What to work on:
Could each record be written out again exactly as it stands?

Input data:
··········

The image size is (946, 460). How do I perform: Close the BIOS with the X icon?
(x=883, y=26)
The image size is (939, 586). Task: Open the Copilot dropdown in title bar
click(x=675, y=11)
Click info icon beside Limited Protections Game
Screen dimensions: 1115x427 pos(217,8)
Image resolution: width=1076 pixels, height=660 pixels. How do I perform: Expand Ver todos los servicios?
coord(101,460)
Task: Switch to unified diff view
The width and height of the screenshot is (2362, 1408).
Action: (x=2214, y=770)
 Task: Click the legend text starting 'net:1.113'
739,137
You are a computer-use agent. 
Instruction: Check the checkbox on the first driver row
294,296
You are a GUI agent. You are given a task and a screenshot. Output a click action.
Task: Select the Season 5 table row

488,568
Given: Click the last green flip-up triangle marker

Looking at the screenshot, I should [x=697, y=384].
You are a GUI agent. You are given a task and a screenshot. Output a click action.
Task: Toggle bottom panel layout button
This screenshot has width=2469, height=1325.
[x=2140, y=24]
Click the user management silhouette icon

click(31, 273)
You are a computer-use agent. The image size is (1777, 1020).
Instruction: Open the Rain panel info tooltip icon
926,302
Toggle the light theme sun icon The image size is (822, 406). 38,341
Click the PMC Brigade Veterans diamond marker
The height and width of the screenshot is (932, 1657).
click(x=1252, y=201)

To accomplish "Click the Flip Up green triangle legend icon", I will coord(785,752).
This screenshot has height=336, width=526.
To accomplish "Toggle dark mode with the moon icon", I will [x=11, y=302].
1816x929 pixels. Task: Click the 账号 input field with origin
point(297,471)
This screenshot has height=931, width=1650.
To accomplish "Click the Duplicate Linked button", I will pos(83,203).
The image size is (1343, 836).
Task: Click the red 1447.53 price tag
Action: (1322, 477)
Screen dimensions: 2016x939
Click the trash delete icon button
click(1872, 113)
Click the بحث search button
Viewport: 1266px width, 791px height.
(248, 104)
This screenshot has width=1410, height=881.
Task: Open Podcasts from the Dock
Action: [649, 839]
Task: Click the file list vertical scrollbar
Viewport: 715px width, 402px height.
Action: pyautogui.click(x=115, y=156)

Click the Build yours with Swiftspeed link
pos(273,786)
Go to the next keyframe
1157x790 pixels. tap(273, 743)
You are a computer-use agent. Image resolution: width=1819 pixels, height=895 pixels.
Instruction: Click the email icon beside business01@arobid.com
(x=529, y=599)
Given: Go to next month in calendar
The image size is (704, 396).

··········

Solution:
The image size is (946, 460). How do I perform: Close the BIOS with the X icon?
(x=883, y=26)
The image size is (939, 586). Task: Open the Copilot dropdown in title bar
click(x=675, y=11)
Click info icon beside Limited Protections Game
Screen dimensions: 1115x427 pos(217,8)
Image resolution: width=1076 pixels, height=660 pixels. How do I perform: Expand Ver todos los servicios?
coord(101,460)
Task: Switch to unified diff view
The width and height of the screenshot is (2362, 1408).
Action: (x=2214, y=770)
 Task: Click the legend text starting 'net:1.113'
739,137
You are a computer-use agent. 
Instruction: Check the checkbox on the first driver row
294,296
You are a GUI agent. You are given a task and a screenshot. Output a click action.
Task: Select the Season 5 table row

488,568
Given: Click the last green flip-up triangle marker

Looking at the screenshot, I should [x=697, y=384].
You are a GUI agent. You are given a task and a screenshot. Output a click action.
Task: Toggle bottom panel layout button
This screenshot has width=2469, height=1325.
[x=2140, y=24]
Click the user management silhouette icon

click(31, 273)
You are a computer-use agent. The image size is (1777, 1020).
Instruction: Open the Rain panel info tooltip icon
926,302
Toggle the light theme sun icon The image size is (822, 406). 38,341
Click the PMC Brigade Veterans diamond marker
The height and width of the screenshot is (932, 1657).
click(x=1252, y=201)

To accomplish "Click the Flip Up green triangle legend icon", I will coord(785,752).
This screenshot has height=336, width=526.
To accomplish "Toggle dark mode with the moon icon", I will [x=11, y=302].
1816x929 pixels. Task: Click the 账号 input field with origin
point(297,471)
This screenshot has height=931, width=1650.
To accomplish "Click the Duplicate Linked button", I will pos(83,203).
The image size is (1343, 836).
Task: Click the red 1447.53 price tag
Action: (1322, 477)
Screen dimensions: 2016x939
Click the trash delete icon button
click(1872, 113)
Click the بحث search button
Viewport: 1266px width, 791px height.
(248, 104)
This screenshot has width=1410, height=881.
Task: Open Podcasts from the Dock
Action: [649, 839]
Task: Click the file list vertical scrollbar
Viewport: 715px width, 402px height.
Action: pyautogui.click(x=115, y=156)

Click the Build yours with Swiftspeed link
pos(273,786)
Go to the next keyframe
1157x790 pixels. tap(273, 743)
You are a computer-use agent. Image resolution: width=1819 pixels, height=895 pixels.
Instruction: Click the email icon beside business01@arobid.com
(x=529, y=599)
Given: Go to next month in calendar
The image size is (704, 396).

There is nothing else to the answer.